Agents from the Brazilian Institute for the Environment and Renewable Natural Resources (Ibama) and the Federal Highway Police (PRF) dismantled more than 190 camps set up by prospectors who operate illegally inside the Yanomami Indigenous Land.
The action is part of Operation Omawe, launched in the first half of February. Named after an ancestral Yanomami hero, the joint action aims to remove all non-Indians from the reservation for the exclusive use of the ethnic group.
Environmental inspectors and federal road police also disabled more than 100 pieces of equipment such as barges, electric power generators, engines and boats. They also seized around 19,000 kilos of cassinterite illegally extracted from inside the indigenous land.
The destruction of heavy machinery and other instruments and chemical products aims to discourage miners, who have already been identified, from returning to the camps and recovering the seized items that the operation is unable to remove from the site, given the difficulties in accessing the area.
With about 9.6 million hectares, the indigenous land covers part of the states of Roraima and Amazonas. Each hectare corresponds to approximately the measurements of an official football field.
Operation Omawe is part of the actions that the federal government has implemented since January to try to solve the humanitarian crisis that hit the Yanomami Indigenous Land. Motivated by accusations that the illegal activity of miners is destroying the forest, contaminating the rivers that supply local communities and affecting the survival conditions of the populations, the Federal Executive sent to the region, still in January, a team of technicians from the Ministry of health.

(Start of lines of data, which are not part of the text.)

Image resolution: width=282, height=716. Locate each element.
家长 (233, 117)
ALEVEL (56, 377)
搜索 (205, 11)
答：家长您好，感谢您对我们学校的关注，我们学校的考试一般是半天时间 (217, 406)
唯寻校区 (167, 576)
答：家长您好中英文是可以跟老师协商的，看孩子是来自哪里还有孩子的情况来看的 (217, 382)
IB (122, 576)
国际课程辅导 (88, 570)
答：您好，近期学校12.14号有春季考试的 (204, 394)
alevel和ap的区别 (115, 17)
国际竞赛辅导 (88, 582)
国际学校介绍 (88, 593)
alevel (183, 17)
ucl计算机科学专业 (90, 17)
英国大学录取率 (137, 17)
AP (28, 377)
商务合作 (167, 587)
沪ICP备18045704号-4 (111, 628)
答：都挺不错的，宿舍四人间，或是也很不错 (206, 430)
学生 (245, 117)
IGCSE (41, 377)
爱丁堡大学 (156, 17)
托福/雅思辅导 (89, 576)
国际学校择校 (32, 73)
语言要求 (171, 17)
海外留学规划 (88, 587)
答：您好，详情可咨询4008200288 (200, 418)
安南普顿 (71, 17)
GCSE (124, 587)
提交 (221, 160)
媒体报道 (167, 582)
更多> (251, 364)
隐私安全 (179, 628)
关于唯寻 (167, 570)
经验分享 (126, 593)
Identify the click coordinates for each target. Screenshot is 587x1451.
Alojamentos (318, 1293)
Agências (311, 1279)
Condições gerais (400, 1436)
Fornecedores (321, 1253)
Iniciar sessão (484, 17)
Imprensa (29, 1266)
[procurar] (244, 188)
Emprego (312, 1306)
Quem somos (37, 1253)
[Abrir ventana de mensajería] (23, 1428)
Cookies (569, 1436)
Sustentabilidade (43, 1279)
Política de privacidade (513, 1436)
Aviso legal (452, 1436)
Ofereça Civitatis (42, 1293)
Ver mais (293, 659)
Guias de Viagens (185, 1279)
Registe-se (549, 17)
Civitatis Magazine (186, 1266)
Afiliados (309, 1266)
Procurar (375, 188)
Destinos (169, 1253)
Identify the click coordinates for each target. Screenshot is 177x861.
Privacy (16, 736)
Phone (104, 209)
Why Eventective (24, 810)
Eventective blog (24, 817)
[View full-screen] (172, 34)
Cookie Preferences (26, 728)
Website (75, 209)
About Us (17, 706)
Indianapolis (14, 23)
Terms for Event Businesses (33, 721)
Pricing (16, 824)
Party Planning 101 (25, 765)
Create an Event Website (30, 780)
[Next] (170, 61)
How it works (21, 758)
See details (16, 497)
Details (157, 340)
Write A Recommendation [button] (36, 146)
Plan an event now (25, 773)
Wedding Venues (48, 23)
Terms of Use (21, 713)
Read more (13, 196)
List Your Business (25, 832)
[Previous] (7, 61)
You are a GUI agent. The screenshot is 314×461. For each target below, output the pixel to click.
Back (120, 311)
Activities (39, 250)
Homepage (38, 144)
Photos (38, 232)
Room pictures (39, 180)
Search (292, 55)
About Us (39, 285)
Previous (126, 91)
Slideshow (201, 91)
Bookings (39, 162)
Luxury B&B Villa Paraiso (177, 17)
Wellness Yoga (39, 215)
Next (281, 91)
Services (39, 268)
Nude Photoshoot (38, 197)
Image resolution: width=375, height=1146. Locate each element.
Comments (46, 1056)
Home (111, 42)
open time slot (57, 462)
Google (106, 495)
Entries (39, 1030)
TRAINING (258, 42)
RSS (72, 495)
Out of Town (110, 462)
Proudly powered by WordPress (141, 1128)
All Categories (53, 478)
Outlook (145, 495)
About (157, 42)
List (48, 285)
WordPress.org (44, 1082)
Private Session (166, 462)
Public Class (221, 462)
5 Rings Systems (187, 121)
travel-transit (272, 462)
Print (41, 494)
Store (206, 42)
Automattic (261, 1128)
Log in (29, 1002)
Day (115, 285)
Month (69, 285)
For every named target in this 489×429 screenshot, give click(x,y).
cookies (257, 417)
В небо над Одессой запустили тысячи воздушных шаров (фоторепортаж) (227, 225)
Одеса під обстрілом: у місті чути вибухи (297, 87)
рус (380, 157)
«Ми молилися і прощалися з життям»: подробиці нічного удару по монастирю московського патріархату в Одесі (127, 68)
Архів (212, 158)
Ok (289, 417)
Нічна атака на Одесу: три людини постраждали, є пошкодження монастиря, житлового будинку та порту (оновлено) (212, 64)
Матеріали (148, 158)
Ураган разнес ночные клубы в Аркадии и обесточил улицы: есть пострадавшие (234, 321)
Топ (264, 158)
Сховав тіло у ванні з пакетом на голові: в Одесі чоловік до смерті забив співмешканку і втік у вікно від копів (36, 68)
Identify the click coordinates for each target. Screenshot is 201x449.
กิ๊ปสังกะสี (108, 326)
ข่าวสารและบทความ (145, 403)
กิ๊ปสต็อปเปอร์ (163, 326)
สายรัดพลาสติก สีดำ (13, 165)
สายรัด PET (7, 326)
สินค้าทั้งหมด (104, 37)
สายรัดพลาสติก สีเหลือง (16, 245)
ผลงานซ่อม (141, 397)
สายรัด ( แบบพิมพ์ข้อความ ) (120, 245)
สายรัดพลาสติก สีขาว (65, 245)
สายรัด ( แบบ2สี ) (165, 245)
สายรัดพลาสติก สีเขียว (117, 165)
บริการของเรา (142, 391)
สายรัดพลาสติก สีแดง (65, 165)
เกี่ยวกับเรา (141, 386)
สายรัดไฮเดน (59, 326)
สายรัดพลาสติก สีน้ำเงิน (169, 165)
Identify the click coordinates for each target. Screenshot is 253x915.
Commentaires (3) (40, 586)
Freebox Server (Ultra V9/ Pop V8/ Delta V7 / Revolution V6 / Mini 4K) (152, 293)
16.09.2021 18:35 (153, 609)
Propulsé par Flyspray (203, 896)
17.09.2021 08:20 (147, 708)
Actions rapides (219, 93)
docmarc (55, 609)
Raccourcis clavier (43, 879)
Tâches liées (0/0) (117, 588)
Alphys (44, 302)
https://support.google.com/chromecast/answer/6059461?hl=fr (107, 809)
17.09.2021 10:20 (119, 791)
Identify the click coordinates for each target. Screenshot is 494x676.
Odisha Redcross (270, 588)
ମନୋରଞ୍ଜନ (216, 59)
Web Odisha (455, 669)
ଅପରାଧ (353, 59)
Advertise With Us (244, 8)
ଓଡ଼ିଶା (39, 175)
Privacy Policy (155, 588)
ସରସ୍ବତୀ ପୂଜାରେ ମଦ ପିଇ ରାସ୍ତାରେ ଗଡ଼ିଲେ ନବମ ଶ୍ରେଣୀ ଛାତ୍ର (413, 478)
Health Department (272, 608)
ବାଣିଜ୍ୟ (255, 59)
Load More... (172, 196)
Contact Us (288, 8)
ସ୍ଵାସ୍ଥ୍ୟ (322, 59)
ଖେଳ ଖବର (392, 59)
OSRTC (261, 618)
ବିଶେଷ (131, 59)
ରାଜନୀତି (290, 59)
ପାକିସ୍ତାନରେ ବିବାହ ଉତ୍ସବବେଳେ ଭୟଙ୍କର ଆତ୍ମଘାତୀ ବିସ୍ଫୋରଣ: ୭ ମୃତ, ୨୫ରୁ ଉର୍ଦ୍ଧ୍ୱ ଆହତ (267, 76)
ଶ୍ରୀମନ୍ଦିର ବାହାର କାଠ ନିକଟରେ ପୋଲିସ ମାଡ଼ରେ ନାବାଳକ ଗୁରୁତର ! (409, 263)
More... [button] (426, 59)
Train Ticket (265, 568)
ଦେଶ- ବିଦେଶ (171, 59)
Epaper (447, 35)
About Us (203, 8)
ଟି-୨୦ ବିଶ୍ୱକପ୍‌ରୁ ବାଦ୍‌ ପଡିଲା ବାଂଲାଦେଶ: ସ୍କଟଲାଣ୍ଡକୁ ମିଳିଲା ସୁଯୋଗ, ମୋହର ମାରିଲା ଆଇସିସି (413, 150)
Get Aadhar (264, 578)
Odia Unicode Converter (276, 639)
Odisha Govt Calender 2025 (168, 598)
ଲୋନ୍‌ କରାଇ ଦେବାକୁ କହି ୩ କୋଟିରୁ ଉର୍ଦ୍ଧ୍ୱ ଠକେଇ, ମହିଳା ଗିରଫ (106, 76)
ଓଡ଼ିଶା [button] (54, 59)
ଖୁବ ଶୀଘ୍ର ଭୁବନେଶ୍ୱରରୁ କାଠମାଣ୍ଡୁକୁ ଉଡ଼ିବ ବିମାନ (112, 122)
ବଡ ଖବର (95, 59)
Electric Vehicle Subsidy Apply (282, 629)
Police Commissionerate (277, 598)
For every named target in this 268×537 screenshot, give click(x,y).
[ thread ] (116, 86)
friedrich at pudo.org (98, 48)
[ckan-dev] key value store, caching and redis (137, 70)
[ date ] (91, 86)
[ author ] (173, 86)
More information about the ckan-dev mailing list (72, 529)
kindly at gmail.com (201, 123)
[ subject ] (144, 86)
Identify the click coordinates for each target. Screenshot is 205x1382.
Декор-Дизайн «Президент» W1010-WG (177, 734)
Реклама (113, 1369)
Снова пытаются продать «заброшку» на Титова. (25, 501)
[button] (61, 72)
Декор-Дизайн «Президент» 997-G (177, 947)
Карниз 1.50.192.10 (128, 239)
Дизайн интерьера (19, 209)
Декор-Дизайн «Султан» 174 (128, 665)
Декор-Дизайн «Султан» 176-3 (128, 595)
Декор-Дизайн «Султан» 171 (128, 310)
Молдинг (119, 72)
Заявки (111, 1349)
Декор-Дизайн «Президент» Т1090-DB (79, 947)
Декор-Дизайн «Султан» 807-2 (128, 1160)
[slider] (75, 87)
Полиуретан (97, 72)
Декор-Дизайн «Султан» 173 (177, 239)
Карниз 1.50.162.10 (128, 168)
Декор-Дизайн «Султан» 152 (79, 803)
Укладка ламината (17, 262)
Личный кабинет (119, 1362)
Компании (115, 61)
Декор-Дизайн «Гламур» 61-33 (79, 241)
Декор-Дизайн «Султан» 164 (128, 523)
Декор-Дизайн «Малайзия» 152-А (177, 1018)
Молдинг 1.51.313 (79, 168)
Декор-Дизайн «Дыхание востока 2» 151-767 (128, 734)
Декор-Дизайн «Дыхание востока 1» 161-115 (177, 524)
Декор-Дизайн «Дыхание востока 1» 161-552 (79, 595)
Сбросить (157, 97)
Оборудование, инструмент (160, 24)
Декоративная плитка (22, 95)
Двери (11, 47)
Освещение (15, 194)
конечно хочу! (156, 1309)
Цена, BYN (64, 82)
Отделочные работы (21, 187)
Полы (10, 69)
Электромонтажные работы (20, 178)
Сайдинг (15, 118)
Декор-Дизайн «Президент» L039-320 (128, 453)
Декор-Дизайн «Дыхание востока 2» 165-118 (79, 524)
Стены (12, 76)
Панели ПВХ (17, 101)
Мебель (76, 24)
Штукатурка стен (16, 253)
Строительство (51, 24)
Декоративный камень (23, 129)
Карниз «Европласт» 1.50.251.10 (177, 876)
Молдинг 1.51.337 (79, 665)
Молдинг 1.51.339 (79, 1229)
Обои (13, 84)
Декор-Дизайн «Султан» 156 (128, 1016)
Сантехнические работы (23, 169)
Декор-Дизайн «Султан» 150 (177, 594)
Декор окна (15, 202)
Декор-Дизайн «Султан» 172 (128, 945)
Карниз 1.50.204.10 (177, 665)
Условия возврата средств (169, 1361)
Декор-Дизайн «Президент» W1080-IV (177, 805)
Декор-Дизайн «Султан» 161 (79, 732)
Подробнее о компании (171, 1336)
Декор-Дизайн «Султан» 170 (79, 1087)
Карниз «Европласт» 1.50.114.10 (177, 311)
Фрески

At the site, public health workers came across malnourished children and elderly people – many weighing well below the recommended minimum – as well as people with malaria, acute respiratory infections and other illnesses without receiving any kind of medical assistance. This finding led the Ministry of Health to declare a Public Health Emergency of National Importance in the indigenous territory, which, in practice, allows the federal Executive Branch to adopt measures to prevent, control and contain risks to public health on an urgent basis.
The federal government also set up the Public Health Emergency Operations Center (COE), which reports to the Indigenous Health Secretariat (Sesai), and is in charge of coordinating the public authorities’ responses to the emergency situation. Professionals from the National Force of the Unified Health System were deployed to care for patients taken to the Yanomami Indigenous Health House, in Boa Vista, and to the field hospitals that the Army set up in Roraima. As of this Thursday (9), at least 1,732 Yanomami had already received care at the HCamp in the capital.
The Ministry of Justice and Public Security also reinforced the Federal Police (PF) and the National Public Security Force to, among other measures, ensure the integrity of the health professionals who are working on the spot. With the same objective, the PRF reported having already deployed 85 agents, several vehicles and two helicopters for the mission. Ibama, in turn, mobilized several teams of environmental inspectors and at least three aircraft.
Based on Decree 11,405/2023the Brazilian Air Force (FAB) restricted flights over the Yanomami Indigenous Land and surroundings, implementing the Air Defense Identification Zone. FAB soldiers are also logistically supporting the distribution of food and medicine to the Yanomami villages and the transport of indigenous people who need medical care. Until this Thursday, around 14,254 basic food baskets had already been delivered to the villages and 137 people had been transported to receive medical attention.